STATED GOAL A: Copy the passage about the Third World Women's Alliance between "Interweaving oral history, scholarly" and "only way forward.", inclusive.

TEXT PASSAGE:
Interweaving oral history, scholarly and archival research, and first-person memoir, We Were There documents how the TWWA shaped and defined second wave feminism. Highlighting the essential contributions of women of color to the justice movements of the 1970s, this historical resource will inspire activists today and tomorrow, reminding a new generation that solidarity is the only way forward.
PUBLISHERS WEEKLY
Psychologist and activist Romney (coeditor, Understanding Power) delivers a comprehensive insider history of the Third World Women's Alliance (TWWA), a feminist organization that was active from 1970 to 1980. Romney details the group's emergence from the Student Nonviolent Coordinating Committee, and its development into an intersectional, multicultural, and sisterhood-centered organization for working-class Black, Latina, Asian, and Middle Eastern women who comprised America's "third world." She also describes the consciousness-raising, self-educational process by which members learned about Marxist socialism, international liberation movements, and their own bodies, and highlights the TWWA journal Triple Jeopardy, which published hundreds of articles at a time when nonwhite women's writing had few outlets. Profiles of former members reveal how their early experiences with TWWA led to a lifetime of activism as writers, educators, policy advocates, and mothers fighting for better lives for their children. Throughout, an appealing sense of nostalgia enriches Romney's argument that these "womanists, internationalists, anti-racist activists, and leftists" made significant contributions to second-wave feminism. This richly documented account rescues a critical chapter in the history of the feminist movement from obscurity.

STATED GOAL B: Select each line of the records below that contains the word "Learn".

RECORDS FOR PROCESSING:
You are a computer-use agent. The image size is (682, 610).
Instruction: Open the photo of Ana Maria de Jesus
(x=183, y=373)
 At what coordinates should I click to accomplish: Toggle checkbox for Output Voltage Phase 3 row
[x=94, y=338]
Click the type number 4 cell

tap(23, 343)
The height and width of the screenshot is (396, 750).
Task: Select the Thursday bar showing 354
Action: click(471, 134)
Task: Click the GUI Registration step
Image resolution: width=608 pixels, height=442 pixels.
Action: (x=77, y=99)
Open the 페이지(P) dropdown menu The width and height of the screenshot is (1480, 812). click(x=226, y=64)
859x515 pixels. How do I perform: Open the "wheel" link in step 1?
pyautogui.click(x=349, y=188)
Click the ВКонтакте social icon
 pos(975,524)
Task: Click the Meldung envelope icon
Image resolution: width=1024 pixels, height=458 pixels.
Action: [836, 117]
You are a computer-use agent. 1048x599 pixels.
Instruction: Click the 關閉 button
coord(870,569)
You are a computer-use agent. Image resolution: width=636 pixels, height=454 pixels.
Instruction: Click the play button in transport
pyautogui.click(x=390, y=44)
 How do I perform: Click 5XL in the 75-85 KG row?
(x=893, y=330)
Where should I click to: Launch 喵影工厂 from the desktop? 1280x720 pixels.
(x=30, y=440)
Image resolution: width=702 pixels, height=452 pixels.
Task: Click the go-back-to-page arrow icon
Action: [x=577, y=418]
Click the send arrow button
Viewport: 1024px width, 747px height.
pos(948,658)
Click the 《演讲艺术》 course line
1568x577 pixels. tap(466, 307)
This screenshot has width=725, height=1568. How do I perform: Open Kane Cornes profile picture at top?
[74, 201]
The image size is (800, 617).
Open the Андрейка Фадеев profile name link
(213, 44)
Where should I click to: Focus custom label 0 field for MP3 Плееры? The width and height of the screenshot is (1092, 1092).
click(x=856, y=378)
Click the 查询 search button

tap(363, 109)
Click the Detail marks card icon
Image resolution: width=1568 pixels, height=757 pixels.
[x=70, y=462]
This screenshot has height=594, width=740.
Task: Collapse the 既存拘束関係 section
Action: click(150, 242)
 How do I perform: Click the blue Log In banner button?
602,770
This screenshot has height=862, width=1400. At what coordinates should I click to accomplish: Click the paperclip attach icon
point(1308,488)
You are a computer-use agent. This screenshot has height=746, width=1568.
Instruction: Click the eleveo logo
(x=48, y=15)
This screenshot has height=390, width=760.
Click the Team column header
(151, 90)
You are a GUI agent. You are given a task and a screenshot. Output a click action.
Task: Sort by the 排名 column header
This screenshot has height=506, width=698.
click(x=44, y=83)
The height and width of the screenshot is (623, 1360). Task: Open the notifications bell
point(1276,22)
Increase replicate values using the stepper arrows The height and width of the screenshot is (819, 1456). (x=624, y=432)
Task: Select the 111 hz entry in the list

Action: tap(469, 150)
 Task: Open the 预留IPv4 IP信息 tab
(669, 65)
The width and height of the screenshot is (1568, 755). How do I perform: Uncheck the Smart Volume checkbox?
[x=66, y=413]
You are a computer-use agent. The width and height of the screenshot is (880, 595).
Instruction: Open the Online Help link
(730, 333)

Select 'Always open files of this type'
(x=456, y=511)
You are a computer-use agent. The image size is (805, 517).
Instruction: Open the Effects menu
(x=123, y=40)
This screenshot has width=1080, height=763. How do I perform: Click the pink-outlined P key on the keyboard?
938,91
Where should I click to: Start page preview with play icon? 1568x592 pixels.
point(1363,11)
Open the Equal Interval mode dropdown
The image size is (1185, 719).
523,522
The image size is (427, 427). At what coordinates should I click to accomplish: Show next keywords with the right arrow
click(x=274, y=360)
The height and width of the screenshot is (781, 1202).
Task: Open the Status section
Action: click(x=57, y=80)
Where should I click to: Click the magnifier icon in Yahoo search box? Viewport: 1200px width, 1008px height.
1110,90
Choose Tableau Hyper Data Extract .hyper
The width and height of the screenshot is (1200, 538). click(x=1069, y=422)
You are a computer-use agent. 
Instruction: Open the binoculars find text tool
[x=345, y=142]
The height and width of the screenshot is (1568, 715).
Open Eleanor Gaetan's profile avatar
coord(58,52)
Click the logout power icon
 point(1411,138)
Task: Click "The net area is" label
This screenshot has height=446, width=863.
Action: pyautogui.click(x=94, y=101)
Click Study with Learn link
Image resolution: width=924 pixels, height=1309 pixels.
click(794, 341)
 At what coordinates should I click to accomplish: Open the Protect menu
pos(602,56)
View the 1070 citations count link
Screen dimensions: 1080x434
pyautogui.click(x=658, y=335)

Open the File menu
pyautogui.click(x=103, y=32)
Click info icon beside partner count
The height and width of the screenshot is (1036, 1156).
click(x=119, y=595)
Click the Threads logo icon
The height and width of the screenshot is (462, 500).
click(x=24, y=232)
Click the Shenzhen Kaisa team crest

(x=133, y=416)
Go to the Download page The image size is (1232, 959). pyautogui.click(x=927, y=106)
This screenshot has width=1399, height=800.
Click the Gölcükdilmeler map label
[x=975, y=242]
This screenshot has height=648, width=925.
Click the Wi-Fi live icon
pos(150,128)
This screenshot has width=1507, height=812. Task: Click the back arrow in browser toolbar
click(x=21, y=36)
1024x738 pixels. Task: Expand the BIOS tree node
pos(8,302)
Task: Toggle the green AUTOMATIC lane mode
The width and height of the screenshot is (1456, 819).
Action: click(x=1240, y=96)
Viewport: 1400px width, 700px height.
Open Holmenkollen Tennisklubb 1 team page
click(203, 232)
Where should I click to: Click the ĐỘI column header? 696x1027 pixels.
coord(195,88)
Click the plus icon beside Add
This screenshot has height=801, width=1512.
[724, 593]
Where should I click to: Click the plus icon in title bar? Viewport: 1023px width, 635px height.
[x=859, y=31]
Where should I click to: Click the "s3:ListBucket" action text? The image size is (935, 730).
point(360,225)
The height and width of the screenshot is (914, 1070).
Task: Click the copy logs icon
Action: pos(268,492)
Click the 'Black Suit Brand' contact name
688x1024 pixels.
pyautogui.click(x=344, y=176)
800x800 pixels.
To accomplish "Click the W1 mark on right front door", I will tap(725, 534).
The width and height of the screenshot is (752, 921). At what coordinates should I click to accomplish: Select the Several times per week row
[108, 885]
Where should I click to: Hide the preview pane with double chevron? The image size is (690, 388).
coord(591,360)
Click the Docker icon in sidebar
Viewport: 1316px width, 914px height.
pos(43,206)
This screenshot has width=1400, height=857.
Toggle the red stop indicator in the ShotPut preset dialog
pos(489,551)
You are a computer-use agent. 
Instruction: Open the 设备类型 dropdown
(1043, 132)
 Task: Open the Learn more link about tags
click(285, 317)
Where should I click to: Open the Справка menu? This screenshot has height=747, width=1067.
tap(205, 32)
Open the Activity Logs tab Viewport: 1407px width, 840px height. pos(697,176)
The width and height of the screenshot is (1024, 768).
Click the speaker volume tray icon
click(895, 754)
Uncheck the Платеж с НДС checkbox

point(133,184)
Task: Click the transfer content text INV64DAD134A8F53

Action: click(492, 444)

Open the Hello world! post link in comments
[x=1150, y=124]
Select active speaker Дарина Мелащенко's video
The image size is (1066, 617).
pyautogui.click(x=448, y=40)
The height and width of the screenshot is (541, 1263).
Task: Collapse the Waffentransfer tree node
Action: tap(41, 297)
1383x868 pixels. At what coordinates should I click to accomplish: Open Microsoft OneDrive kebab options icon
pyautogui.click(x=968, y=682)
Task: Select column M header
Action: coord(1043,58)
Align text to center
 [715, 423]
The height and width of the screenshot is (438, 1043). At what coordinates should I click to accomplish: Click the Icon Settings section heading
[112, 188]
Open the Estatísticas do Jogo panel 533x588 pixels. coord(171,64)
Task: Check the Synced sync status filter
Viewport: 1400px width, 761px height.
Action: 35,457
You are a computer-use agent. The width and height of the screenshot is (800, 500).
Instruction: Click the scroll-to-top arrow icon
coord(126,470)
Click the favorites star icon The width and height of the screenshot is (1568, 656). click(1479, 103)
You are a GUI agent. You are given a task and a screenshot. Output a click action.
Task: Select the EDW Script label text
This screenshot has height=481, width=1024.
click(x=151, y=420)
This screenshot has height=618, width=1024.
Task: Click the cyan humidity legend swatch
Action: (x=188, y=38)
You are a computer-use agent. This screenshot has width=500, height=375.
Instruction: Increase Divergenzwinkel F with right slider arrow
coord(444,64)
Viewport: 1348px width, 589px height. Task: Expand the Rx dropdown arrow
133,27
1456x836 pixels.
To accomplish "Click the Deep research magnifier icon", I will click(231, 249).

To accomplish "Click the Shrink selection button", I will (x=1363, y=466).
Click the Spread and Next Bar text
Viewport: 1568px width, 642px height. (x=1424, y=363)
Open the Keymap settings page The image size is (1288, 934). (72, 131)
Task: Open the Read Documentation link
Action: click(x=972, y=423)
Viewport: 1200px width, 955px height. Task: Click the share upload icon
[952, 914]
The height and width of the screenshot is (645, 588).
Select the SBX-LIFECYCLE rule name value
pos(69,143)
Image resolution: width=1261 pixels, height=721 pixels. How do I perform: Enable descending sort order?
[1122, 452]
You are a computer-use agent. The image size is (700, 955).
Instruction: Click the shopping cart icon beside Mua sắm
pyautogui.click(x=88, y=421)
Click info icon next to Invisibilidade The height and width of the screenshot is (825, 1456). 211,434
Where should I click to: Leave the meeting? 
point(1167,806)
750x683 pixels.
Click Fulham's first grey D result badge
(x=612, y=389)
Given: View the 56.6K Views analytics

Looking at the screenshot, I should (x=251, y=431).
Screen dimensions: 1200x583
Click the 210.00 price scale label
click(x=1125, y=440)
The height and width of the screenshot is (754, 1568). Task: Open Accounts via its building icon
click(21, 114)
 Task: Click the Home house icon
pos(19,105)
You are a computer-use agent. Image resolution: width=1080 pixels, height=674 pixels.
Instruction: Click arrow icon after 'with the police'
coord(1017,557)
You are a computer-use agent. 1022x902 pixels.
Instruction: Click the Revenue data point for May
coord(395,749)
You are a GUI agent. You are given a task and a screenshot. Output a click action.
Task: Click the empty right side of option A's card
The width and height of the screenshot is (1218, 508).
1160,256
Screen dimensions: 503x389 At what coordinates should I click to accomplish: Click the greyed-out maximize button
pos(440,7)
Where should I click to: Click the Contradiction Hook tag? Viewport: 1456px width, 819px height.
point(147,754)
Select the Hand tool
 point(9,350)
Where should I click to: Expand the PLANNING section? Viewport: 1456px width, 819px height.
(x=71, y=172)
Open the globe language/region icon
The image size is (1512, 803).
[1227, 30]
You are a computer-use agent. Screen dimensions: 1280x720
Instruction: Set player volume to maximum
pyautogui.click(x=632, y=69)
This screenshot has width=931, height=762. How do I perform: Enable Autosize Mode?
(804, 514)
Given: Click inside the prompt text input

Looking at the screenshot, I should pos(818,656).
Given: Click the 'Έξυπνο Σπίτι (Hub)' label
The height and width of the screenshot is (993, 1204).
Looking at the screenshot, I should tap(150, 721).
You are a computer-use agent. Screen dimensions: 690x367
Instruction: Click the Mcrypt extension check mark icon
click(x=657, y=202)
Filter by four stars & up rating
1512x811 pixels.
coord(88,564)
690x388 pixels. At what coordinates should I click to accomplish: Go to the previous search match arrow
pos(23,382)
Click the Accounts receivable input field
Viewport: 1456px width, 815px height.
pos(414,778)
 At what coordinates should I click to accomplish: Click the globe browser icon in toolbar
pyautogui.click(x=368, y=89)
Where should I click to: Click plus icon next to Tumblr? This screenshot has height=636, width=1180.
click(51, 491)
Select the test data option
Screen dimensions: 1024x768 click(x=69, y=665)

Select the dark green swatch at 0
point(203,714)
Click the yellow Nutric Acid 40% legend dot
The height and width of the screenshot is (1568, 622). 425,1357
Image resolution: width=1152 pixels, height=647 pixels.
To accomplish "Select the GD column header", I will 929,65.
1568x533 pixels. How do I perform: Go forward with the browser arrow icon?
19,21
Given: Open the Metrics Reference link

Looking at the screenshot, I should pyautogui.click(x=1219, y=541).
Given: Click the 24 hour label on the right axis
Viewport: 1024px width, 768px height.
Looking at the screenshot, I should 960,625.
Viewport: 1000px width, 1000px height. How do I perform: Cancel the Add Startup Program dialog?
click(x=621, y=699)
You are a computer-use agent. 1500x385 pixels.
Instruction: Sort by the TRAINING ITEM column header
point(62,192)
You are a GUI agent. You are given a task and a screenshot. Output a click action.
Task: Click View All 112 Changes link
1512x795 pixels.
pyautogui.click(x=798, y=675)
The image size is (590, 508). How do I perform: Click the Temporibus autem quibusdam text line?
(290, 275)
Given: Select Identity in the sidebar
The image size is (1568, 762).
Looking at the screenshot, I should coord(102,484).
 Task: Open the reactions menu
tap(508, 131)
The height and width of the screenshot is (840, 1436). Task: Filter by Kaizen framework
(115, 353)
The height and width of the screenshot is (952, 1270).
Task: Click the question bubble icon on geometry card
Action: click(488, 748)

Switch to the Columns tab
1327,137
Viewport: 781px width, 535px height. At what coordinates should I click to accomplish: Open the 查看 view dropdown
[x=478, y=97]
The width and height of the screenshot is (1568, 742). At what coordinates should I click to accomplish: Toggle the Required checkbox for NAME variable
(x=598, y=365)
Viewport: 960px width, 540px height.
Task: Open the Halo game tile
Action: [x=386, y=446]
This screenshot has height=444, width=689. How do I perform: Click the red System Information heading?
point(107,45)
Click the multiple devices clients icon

OUTPUT A:
Interweaving oral history, scholarly and archival research, and first-person memoir, We Were There documents how the TWWA shaped and defined second wave feminism. Highlighting the essential contributions of women of color to the justice movements of the 1970s, this historical resource will inspire activists today and tomorrow, reminding a new generation that solidarity is the only way forward.

OUTPUT B:
Click Study with Learn link
 Task: Open the Learn more link about tags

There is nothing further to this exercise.